**GIVEN TASK**. Reproduce the part of the listing that opens with the line containing "will (x=886, y=43)." and closes with the line containing "I will 254,218.", changing "GUI agent" to "desktop assistant" and leaving everything else unchanged.

**RECORD SET**.
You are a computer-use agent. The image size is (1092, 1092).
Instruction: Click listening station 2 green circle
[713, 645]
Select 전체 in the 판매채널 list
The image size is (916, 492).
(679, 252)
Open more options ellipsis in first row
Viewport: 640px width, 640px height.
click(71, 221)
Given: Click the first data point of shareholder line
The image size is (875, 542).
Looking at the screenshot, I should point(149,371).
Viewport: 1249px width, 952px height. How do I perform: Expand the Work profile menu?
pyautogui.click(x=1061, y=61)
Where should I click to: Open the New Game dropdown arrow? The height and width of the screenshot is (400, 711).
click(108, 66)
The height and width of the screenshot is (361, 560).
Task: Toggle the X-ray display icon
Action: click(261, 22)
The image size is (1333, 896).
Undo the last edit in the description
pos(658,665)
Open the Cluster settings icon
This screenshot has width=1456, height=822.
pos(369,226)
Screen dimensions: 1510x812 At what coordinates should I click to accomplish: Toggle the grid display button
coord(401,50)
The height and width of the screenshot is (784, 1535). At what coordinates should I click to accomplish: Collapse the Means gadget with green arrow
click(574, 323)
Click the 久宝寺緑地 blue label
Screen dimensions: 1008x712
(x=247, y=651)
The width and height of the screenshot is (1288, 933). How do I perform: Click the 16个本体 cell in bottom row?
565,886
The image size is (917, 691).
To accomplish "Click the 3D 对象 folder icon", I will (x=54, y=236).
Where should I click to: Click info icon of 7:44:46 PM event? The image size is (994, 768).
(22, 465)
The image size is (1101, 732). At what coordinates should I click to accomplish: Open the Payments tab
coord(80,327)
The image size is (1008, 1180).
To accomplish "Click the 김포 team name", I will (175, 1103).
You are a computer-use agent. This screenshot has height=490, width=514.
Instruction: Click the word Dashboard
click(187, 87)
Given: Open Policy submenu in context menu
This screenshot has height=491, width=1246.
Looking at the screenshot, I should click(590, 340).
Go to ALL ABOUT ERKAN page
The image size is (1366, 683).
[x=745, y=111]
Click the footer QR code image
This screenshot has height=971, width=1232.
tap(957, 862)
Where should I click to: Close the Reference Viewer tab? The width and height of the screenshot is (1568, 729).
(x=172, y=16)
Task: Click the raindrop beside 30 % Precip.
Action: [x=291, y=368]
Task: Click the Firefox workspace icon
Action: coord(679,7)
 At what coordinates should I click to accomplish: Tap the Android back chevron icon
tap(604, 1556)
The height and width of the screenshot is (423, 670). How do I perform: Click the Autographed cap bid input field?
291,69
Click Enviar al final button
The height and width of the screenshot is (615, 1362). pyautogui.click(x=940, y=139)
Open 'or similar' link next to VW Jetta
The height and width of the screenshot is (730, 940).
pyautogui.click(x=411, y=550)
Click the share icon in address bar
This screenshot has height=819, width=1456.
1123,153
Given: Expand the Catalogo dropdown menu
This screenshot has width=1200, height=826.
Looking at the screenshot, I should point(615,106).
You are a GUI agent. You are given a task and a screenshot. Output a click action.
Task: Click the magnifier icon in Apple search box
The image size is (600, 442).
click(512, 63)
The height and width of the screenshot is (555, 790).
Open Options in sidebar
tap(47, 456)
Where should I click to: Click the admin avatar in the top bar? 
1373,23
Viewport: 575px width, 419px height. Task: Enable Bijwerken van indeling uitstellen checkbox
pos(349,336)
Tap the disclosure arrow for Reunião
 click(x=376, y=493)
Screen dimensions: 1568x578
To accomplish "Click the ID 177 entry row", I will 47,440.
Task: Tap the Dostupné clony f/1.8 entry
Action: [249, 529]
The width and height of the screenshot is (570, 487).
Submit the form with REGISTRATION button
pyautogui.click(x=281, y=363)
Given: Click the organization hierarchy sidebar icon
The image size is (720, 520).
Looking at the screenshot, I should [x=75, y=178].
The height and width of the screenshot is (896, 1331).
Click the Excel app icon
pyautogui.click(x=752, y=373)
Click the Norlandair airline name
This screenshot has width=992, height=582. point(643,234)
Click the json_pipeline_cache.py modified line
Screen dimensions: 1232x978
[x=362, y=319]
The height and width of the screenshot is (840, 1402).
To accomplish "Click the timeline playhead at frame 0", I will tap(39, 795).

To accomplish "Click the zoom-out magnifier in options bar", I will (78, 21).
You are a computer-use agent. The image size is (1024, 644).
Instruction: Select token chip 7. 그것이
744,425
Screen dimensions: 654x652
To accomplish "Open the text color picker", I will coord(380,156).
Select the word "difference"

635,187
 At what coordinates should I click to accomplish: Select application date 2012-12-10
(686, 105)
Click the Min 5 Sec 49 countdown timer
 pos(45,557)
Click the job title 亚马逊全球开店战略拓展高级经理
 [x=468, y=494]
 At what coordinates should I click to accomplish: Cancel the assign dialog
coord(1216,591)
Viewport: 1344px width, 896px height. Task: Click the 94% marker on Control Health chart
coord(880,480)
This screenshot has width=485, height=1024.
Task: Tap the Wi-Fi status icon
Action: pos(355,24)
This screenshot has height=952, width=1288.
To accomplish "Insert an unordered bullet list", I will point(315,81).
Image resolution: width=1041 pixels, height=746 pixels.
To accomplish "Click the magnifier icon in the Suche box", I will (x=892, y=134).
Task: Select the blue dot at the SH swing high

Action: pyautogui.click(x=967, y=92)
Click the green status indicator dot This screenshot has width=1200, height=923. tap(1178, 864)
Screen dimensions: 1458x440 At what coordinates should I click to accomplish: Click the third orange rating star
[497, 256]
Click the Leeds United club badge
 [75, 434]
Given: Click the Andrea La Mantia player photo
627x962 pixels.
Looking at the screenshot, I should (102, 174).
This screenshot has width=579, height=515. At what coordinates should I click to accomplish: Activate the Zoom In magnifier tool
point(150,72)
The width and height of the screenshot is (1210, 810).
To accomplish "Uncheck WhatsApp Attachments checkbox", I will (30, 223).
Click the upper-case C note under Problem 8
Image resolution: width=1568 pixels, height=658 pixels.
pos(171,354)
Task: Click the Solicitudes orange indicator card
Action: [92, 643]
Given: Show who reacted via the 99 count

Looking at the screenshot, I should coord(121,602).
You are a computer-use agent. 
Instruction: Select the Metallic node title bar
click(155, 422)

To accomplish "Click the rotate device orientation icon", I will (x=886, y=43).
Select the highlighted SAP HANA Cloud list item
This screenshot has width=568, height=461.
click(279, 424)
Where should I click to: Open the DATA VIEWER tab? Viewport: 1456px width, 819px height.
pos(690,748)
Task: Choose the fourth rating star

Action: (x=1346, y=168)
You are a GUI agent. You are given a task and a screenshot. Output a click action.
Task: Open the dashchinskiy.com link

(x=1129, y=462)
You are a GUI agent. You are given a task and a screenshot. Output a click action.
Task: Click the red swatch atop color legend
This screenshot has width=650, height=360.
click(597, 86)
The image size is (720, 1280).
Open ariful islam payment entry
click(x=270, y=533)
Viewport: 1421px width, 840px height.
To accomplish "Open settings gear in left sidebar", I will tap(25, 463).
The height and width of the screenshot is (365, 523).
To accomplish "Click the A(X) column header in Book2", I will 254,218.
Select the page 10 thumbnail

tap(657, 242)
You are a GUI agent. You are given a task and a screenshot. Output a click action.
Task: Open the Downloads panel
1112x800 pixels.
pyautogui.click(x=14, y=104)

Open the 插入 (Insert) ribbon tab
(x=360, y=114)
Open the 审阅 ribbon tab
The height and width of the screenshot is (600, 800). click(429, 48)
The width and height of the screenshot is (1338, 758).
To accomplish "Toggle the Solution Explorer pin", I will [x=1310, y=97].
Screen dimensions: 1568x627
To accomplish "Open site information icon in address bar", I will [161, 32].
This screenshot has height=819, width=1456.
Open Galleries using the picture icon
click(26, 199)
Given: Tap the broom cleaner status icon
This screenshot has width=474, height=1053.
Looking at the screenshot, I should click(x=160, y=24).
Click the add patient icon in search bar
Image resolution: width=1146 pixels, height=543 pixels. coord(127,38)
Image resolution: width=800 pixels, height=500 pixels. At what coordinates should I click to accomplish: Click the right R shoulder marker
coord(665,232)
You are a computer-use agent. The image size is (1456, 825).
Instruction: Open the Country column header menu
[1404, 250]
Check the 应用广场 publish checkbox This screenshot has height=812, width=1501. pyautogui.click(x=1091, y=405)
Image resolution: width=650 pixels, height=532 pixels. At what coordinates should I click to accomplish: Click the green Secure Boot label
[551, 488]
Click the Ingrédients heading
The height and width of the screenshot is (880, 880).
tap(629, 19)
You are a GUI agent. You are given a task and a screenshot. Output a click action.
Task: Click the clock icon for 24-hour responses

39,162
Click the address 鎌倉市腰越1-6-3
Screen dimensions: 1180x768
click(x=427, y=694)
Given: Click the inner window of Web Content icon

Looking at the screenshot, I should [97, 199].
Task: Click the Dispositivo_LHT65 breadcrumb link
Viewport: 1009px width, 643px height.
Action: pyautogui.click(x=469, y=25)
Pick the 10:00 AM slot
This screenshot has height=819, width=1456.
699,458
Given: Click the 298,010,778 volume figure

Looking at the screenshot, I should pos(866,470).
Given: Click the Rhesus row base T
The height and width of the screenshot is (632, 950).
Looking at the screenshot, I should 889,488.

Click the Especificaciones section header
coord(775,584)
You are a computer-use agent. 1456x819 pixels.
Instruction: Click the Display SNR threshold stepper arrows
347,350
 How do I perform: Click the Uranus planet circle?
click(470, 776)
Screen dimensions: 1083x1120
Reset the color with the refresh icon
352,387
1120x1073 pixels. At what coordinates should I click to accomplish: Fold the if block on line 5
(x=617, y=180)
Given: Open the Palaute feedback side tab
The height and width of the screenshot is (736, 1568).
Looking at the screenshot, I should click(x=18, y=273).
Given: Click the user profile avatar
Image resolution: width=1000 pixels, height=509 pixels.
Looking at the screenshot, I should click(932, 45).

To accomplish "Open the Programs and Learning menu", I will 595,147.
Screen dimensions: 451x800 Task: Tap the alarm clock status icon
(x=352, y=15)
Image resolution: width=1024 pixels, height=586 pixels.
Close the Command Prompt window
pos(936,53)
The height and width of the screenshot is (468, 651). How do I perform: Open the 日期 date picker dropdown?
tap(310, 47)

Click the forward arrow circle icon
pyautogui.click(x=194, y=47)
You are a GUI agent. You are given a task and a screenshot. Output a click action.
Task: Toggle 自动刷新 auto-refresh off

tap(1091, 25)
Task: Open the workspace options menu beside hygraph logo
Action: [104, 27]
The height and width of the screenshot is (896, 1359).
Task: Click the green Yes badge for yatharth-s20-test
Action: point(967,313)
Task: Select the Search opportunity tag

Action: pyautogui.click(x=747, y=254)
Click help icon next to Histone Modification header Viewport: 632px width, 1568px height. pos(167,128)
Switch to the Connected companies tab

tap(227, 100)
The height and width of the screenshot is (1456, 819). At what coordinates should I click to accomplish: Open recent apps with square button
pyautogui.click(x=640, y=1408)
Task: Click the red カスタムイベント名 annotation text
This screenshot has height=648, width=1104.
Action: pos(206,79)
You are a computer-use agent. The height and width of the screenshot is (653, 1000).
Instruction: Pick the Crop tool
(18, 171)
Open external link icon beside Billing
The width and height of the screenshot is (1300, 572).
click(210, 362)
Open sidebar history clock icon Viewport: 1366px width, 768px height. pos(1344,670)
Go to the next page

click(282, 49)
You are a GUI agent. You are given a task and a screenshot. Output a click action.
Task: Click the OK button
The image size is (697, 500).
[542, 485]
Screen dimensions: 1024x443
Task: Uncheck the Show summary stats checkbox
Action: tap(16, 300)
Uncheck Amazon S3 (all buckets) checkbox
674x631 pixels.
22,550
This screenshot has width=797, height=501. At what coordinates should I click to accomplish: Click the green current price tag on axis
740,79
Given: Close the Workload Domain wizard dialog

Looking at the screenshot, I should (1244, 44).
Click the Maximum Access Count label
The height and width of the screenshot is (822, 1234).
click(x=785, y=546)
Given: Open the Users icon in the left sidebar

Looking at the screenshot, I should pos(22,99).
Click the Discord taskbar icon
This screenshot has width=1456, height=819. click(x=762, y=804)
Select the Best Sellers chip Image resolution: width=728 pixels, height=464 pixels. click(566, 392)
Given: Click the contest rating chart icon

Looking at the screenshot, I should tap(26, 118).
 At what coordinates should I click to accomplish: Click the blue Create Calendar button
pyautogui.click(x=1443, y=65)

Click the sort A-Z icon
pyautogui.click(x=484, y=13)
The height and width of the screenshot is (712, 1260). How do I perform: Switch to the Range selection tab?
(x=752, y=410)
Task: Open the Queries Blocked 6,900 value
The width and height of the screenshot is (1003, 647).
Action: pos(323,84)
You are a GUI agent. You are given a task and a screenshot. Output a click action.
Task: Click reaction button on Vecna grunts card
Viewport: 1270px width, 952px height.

**FINAL RESULT**.
To accomplish "Click the rotate device orientation icon", I will (x=886, y=43).
Select the highlighted SAP HANA Cloud list item
This screenshot has width=568, height=461.
click(279, 424)
Where should I click to: Open the DATA VIEWER tab? Viewport: 1456px width, 819px height.
pos(690,748)
Task: Choose the fourth rating star

Action: (x=1346, y=168)
You are a desktop assistant. You are given a task and a screenshot. Output a click action.
Task: Open the dashchinskiy.com link

(x=1129, y=462)
You are a desktop assistant. You are given a task and a screenshot. Output a click action.
Task: Click the red swatch atop color legend
This screenshot has width=650, height=360.
click(597, 86)
The image size is (720, 1280).
Open ariful islam payment entry
click(x=270, y=533)
Viewport: 1421px width, 840px height.
To accomplish "Open settings gear in left sidebar", I will tap(25, 463).
The height and width of the screenshot is (365, 523).
To accomplish "Click the A(X) column header in Book2", I will 254,218.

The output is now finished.